Relationships after cancer treatment
Relationships can be difficult to manage at the best of times, but they can change during and after a cancer diagnosis. Read more about how to navigate relationships with family, friends or your partner after cancer treatment.
- Relationships can change during and after cancer treatment. This is normal – you’ve been through a lot
- You might find that things are different with your family – maybe you’re not spending as much time with your parents, or you’re seeing your siblings more
- It might feel like you don’t have as much in common with your friends, or like you’ve missed out on a lot
- You and your partner might have different feelings about your future, with new priorities and goals
- Meeting someone new might feel scary right now, but don’t worry. There’s no rush.
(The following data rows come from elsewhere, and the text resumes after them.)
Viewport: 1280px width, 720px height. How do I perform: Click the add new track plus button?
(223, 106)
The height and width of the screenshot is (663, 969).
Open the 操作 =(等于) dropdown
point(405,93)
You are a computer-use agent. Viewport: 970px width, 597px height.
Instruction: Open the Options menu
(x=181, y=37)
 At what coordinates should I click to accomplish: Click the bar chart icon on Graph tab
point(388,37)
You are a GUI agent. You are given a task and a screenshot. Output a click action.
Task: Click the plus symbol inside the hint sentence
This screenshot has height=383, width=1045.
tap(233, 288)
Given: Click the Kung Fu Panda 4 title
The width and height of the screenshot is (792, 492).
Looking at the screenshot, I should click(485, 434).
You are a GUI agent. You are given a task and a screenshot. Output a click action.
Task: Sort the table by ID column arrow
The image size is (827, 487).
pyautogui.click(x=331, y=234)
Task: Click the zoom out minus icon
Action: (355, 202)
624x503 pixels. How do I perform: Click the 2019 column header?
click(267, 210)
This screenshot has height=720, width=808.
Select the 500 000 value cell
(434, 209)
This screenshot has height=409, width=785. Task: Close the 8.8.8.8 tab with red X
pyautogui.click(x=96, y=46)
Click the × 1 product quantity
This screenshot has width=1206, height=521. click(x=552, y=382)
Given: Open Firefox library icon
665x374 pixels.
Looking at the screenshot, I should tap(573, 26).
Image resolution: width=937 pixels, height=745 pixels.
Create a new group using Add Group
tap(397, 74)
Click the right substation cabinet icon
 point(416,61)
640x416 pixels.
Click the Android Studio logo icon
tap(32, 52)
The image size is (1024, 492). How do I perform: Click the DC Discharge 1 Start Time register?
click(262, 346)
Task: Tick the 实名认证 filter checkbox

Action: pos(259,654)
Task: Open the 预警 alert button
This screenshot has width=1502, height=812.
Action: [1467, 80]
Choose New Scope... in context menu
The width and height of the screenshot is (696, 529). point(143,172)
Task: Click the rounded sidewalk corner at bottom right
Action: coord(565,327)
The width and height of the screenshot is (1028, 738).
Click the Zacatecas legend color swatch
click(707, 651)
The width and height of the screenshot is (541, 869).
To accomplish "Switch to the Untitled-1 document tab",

- Talking about how you’re feeling when things feel different is always a good place to start.
Relationships can be tricky things to manage at the best of times, so they can feel quite different after you’ve had cancer.
The people close to you might feel the same way. And as a result, your relationships might start to change.
Family relationships after cancer
You might find your family struggles to get back to normal (whatever that is).
During your treatment, you and your family will have adjusted to your new reality. Your parents may have become your carers again, and might find it hard to let go.
You might have needed more support than you’re used to, and now you’re ready to have more independence again.
Your parents might have given you more attention than your brothers and sisters. Your brothers and sisters might have needed to do more around the house. And so on and so on.
Now your treatment is over, figuring out how things are going to be from now on can be complicated. It can leave you feeling like you’re dancing around each other as you try and get your independence back and everyone tries to readjust.
It’s a good time to experiment with who does what, and to be honest about how you’re feeling. Try and find out what works best for everyone and how best to support each other.
Take the time to listen to the people around you (that’s a good idea as you work through all of your relationships). You’ll figure what’s normal now soon enough.
Friendships after cancer
You might have stayed close to your friends right through your cancer treatment, so they know what’s happened to you, you know what they’ve been up to, and all of you fit right back together now you can spend more time with them.
But sometimes it’s not that straightforward. Maybe you feel you’ve missed out on things or can’t relate to your friends like you used to. Maybe you feel like you’ve grown up faster than them or they’ve left you behind.
Or maybe their problems and worries seem a bit trivial now, so you find you’re less interested in hearing about them.
If some friendships have become difficult, you might find things gradually feel less strained once your treatment is over. Spending more time with people and doing the things you’ve always done can help everyone feel more comfortable.
But it might be that some friendships don’t quite work anymore. That happens too – cancer or no cancer.
If you find that you’re interested in new things, you might want to try and meet new, like-minded people – maybe by joining a local club or team or by connecting with people online.
And try not to worry. Even if it feels like a lot is changing now, you’ll soon get a better idea of what you care about and what kind of people you want to hang out with. Just give yourself a bit of space and time.
You and your partner after cancer
If you’ve been with someone throughout your treatment, you might still find that things feel slightly odd.
Don’t worry – that happens. Just like with your family and friends, it’s all about readjustment.
You should know each other pretty well by now, so talk about anything that feels strange. It might be that neither of you have really spent much time thinking about what’s going to happen.
Even if you’ve talked about the future before, the situation can seem different when that future actually arrives, so it’s important for both of you to work through what you want now.
When you’re feeling ready, it could help to talk through:
- Anything new you want to do in the future
- Anything you’re confused about or want help with
- How you feel about your relationship now
- How you’d both like your relationship to develop
That might sound pretty scary, but it can be exciting too. After all, this is your chance to start thinking about all of the things you might have been too nervous or distracted to think about before.
Meeting someone new after cancer
Trying to start a new relationship is often daunting. If cancer has affected the way you look or given your confidence or self-esteem a knock, it can seem even harder.
While you never know when you might bump into your perfect partner, if you do want to meet someone new, it might help to:
- Join local groups or clubs, especially if you’ve not hung out with many new people lately
- Join an online dating service (but make sure to follow advice on keeping yourself safe)
- Talk to other people who’ve had cancer about how they met people after treatment
- Focus on anything positive that’s come out of your treatment – maybe you feel stronger or you appreciate people more
- Talk to friends, family or a professional – like a psychologist or a counsellor – if you’ve got anything weighing on your mind
If your treatment has affected your fertility, you might be worried about telling people about that. But there’s no rush. If you meet someone and the time feels right, explain the situation and talk through what it means – and remember that you can always talk to your doctors about fertility treatments too.